Thanks to forum.rrock.ru, I listened to the new (and forgettable) album of Vyacheslav Butusov. Some forumists said that Butusov turned pop, because the album doesn't even remind the listener of any old albums of Nautilus, while others praised the album because of its technical excellence. Elsewhere, commenting the last album of Krematorii, another forumist says that nobody should expect anymore "hits" in the realm of Russian rock, but only quality and enough good songs, because the times have changed - "не та страна, не тот портвейн и драйв уже не тот".

In 2005, were it not for the generous site of Agata Kristi, I wouldn't have known anything about the world of Russian rock. Agata was indeed a good starting point for such a trip. I liked their desperate and nonchalant songs, drowned in dark electronic sounds, with those "so Russian" sound of synthesizers, sharp and melodic. Thanks to them I understood something about the Russian '90s and, somehow in a vicarious way, I also understood something about my own past - the foggy '90s of all Eastern Europe, with high hopes and painful dissapointments about the post-Communist events, with cheap clothes, cheap bars with ads for Coke or chewing gum, naive Westernization and cheerful craziness.
Indeed, in a curious way, Nautilus Pompilius, Kino, Aria, Tsentr, Akvarium (in this order) and many others also led me to recover this past - and to glimpse further into the '80s, an even more foggy epoch, a completely other life, almost like in a dream. Not that I would ever have had such an intention (on the contrary, I wanted only to listen something new and unknown), but, well, it happened. Again in a curious way, nothing in the Western rock, folk or new wave from these epochs can do this in such a way.

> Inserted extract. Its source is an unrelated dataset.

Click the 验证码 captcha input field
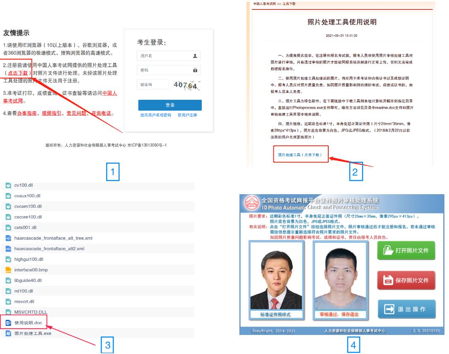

Now, the site of Agata Kristi is much less friendly, almost like the website of a corporation, and their previous craziness is gone. Instead of a new album, they issued anew their old albums, this time with fashionable covers made by the Lebedev crew; no doubt, the sound has all the required technical excellence. Maybe the forumists are right and maybe Butusov or Krematorii are right too in what they are doing now. Neither the '90s, nor the '80 are to be regretted. But is the present time so lackluster as to deserve only quality and enough good songs?